== PROBLEM ==
What the task requires is each entry, restated exactly.

== PROVIDED INFORMATION ==
=====

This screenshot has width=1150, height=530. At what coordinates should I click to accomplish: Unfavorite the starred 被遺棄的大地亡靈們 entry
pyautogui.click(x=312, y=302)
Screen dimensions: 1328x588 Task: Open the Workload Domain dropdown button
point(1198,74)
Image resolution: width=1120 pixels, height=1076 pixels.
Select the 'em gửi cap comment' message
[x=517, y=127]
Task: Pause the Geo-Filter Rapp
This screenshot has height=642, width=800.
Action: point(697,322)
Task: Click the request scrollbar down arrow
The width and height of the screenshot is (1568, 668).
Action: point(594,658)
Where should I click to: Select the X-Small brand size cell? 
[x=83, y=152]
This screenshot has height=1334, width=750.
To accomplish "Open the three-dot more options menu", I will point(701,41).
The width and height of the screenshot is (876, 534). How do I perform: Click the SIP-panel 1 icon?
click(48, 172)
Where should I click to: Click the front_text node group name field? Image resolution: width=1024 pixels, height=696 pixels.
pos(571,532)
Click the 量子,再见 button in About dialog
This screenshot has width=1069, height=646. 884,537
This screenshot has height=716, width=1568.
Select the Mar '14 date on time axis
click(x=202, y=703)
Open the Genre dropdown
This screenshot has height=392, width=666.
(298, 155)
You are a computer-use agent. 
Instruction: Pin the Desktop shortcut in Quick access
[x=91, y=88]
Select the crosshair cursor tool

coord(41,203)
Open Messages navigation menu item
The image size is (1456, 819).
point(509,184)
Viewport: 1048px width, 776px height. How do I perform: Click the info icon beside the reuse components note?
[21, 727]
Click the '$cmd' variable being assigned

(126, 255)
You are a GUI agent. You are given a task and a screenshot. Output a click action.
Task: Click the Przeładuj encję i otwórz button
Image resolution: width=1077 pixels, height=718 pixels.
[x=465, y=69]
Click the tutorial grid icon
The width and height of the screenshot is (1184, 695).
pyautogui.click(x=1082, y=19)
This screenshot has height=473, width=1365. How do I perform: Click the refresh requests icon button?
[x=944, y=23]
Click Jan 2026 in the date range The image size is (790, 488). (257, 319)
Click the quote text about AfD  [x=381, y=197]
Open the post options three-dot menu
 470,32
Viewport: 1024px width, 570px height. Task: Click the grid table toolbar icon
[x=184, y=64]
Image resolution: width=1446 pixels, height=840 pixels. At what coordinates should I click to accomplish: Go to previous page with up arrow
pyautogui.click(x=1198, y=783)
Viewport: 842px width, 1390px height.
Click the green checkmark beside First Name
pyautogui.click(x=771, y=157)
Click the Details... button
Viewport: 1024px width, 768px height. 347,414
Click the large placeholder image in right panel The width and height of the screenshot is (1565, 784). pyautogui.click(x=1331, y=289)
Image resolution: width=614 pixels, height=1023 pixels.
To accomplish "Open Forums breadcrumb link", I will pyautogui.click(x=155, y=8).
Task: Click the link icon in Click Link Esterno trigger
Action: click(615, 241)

=====

== SOLUTION FOR THIS TASK ==
This screenshot has width=1150, height=530. At what coordinates should I click to accomplish: Unfavorite the starred 被遺棄的大地亡靈們 entry
pyautogui.click(x=312, y=302)
Screen dimensions: 1328x588 Task: Open the Workload Domain dropdown button
point(1198,74)
Image resolution: width=1120 pixels, height=1076 pixels.
Select the 'em gửi cap comment' message
[x=517, y=127]
Task: Pause the Geo-Filter Rapp
This screenshot has height=642, width=800.
Action: point(697,322)
Task: Click the request scrollbar down arrow
The width and height of the screenshot is (1568, 668).
Action: point(594,658)
Where should I click to: Select the X-Small brand size cell? 
[x=83, y=152]
This screenshot has height=1334, width=750.
To accomplish "Open the three-dot more options menu", I will point(701,41).
The width and height of the screenshot is (876, 534). How do I perform: Click the SIP-panel 1 icon?
click(48, 172)
Where should I click to: Click the front_text node group name field? Image resolution: width=1024 pixels, height=696 pixels.
pos(571,532)
Click the 量子,再见 button in About dialog
This screenshot has width=1069, height=646. 884,537
This screenshot has height=716, width=1568.
Select the Mar '14 date on time axis
click(x=202, y=703)
Open the Genre dropdown
This screenshot has height=392, width=666.
(298, 155)
You are a computer-use agent. 
Instruction: Pin the Desktop shortcut in Quick access
[x=91, y=88]
Select the crosshair cursor tool

coord(41,203)
Open Messages navigation menu item
The image size is (1456, 819).
point(509,184)
Viewport: 1048px width, 776px height. How do I perform: Click the info icon beside the reuse components note?
[21, 727]
Click the '$cmd' variable being assigned

(126, 255)
You are a GUI agent. You are given a task and a screenshot. Output a click action.
Task: Click the Przeładuj encję i otwórz button
Image resolution: width=1077 pixels, height=718 pixels.
[x=465, y=69]
Click the tutorial grid icon
The width and height of the screenshot is (1184, 695).
pyautogui.click(x=1082, y=19)
This screenshot has height=473, width=1365. How do I perform: Click the refresh requests icon button?
[x=944, y=23]
Click Jan 2026 in the date range The image size is (790, 488). (257, 319)
Click the quote text about AfD  [x=381, y=197]
Open the post options three-dot menu
 470,32
Viewport: 1024px width, 570px height. Task: Click the grid table toolbar icon
[x=184, y=64]
Image resolution: width=1446 pixels, height=840 pixels. At what coordinates should I click to accomplish: Go to previous page with up arrow
pyautogui.click(x=1198, y=783)
Viewport: 842px width, 1390px height.
Click the green checkmark beside First Name
pyautogui.click(x=771, y=157)
Click the Details... button
Viewport: 1024px width, 768px height. 347,414
Click the large placeholder image in right panel The width and height of the screenshot is (1565, 784). pyautogui.click(x=1331, y=289)
Image resolution: width=614 pixels, height=1023 pixels.
To accomplish "Open Forums breadcrumb link", I will pyautogui.click(x=155, y=8).
Task: Click the link icon in Click Link Esterno trigger
Action: click(615, 241)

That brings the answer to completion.